Elizabeth's brown eyes bore directly into Catriona's. "Just a little shopping trip," she said half-heartedly, glancing behind her shoulder at father and son. "The only purpose of which is to give Will and his father some time alone together, or I wouldn't have bothered you."
"And where do I fit into this scheme of yours?" Jack, subtle as ever, contributed.
Elizabeth looked at him. "You just…do whatever it is that you do," she ordered unhelpfully, causing a pair of brown eyes to roll. "Well?" she addressed the uncooperative, unwilling pirate blonde.
The golden-haired girl's jaw twitched as she contemplated the pros and cons of shopping with a pleasant, amiable young woman or an afternoon watching a familial bond springing up between father and offspring accompanied by an annoying, enthusiastically vocal captain she knew naught about and loathed. A very difficult dilemma…
"See, she can't bear to part from me," Jack was saying to whomever was listening.
That tipped the scales in Lizzie's favour. "Shopping sounds like a good idea…" she murmured tamely. "Don't even 'ave a crown on me, though…" She was genuinely disappointed.
"Oh, that's perfectly all right!" Elizabeth beamed merrily (a stark contrast to a slightly ignored Jack). She pulled out a small worn purse "Mr Turner was gracious enough to —"
"Give away me gold?" Jack completed for her.
"It's more likely to be silver," Catriona pointed out.
"Despite that minor detail," Jack dismissed with a characteristic gesticulation, "it is still, without a doubt, mine."

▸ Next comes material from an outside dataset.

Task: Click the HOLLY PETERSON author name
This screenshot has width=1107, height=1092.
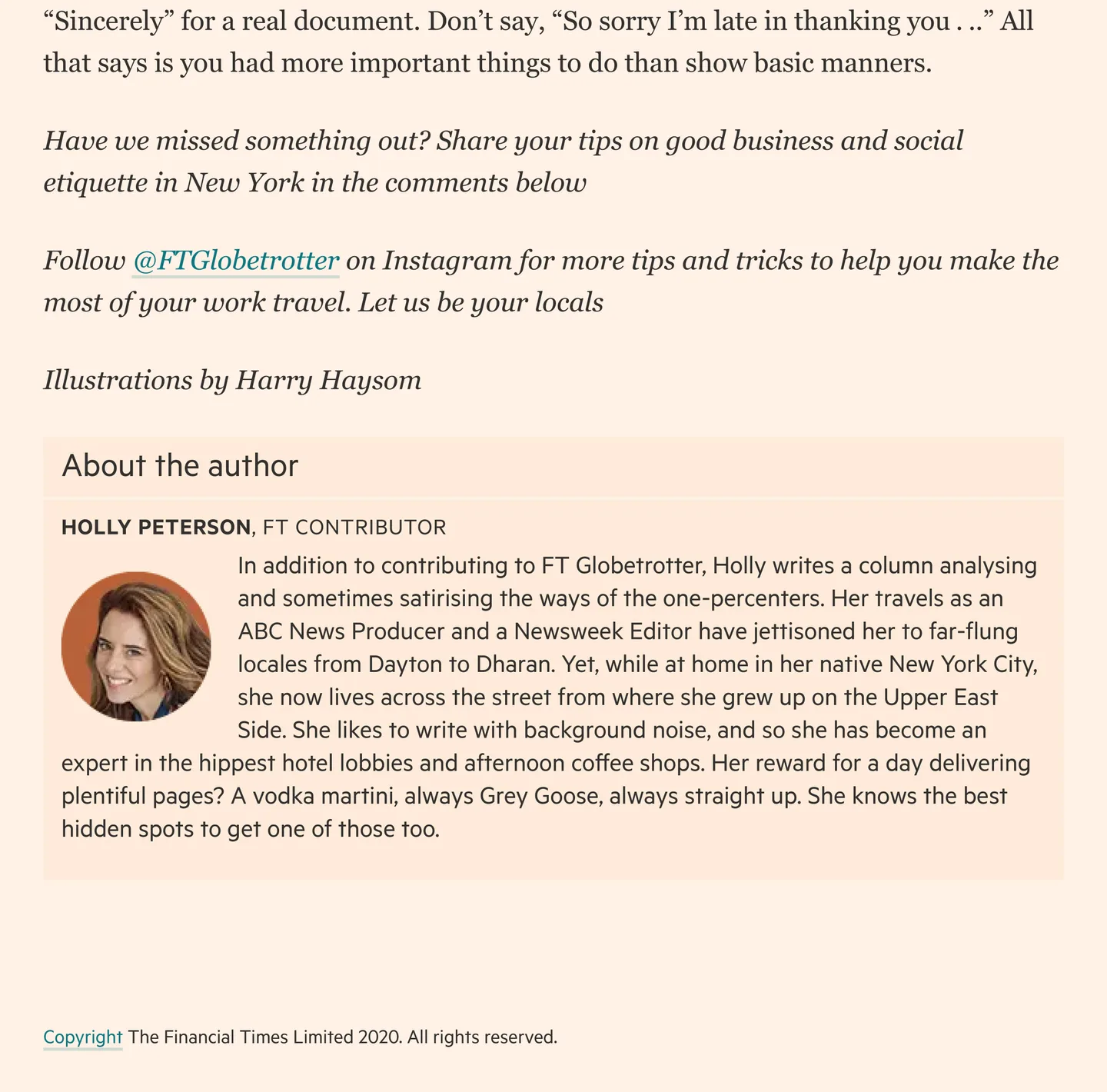Action: click(156, 528)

"So you're saying my captain was too tight on the purse strings to give Bill a generous amount of coin when 'e left?" Woodcraft challenged. Sensing an imminent clash of wills using that infamous female intuition, Elizabeth automatically stepped towards the younger girl, hand reaching out to grab her right wrist.
"I never said that — don't create a tiff out of an imagined snub, Catriona." He gave a typical smirk. "It's a bit too early for that in our relationship, ain't it?" The patronizing tone was not aiding his…whatever goal Jack had set himself involving her. Elizabeth gave a determined tug on the slender wrist, and those irritated eyes turned instead onto her.

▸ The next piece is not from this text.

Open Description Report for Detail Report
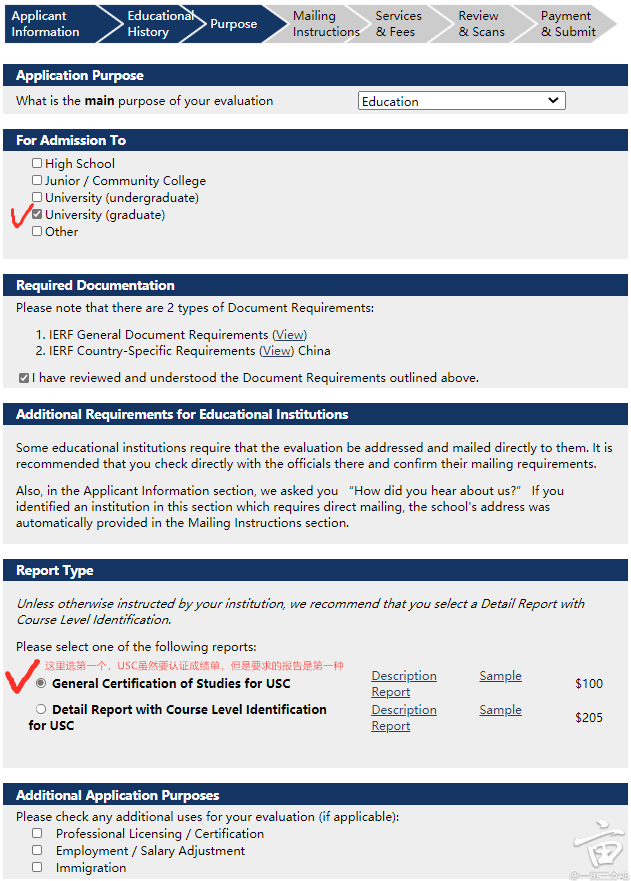Screen dimensions: 631x881 point(403,718)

"Yes?" she snapped. "Oh, I know; shopping." She twisted her wrist, and with one last look at a self-satisfied Jack Sparrow, spun on her heel and stormed out.
Elizabeth gave Jack a bemused, exasperated look, before following after the fair-coloured girl. "God help me…" she muttered, before turning back suddenly and ordering sharply for Jack to employ his full capacity for discretion.
"I'm always discreet, love," he replied unperturbed, spreading out his hands in a nonchalant manner. It was as if he was used to dealing with needlessly hostile, emotionally unstable, unfamiliar female corsairs on a daily basis. He gave her a mischievous wink. "Take care, darlin' — and try to come back from this little spree of yers unharmed. She seems a little temperamental this fine morn," he forewarned, not troubling to keep his voice down.
A slight smile tugged at her lips, and she shook her head, giving him a slight nod as a farewell. Ignoring the two exiting figures completely, Jack cautiously made his way to the little scrubbed table, his mind already trying to decipher this latest development. Like why, for example, was this apparently living legend so mistrustful of him? He'd yet to steal her boat and/or seduce her fickle wife, as far as he knew.
And Elizabeth; what of her volatile mood swings? Just this morning he saw traces of shed tears as of the previous evening, and now all of a sudden she was all wide smiles and bright eyes and shopping trips.
There was really only one way to the bottom of this:
A good, strong drink.
-x!x-
AN: What? No scene-shifting to the bad guys? What IS the world coming to?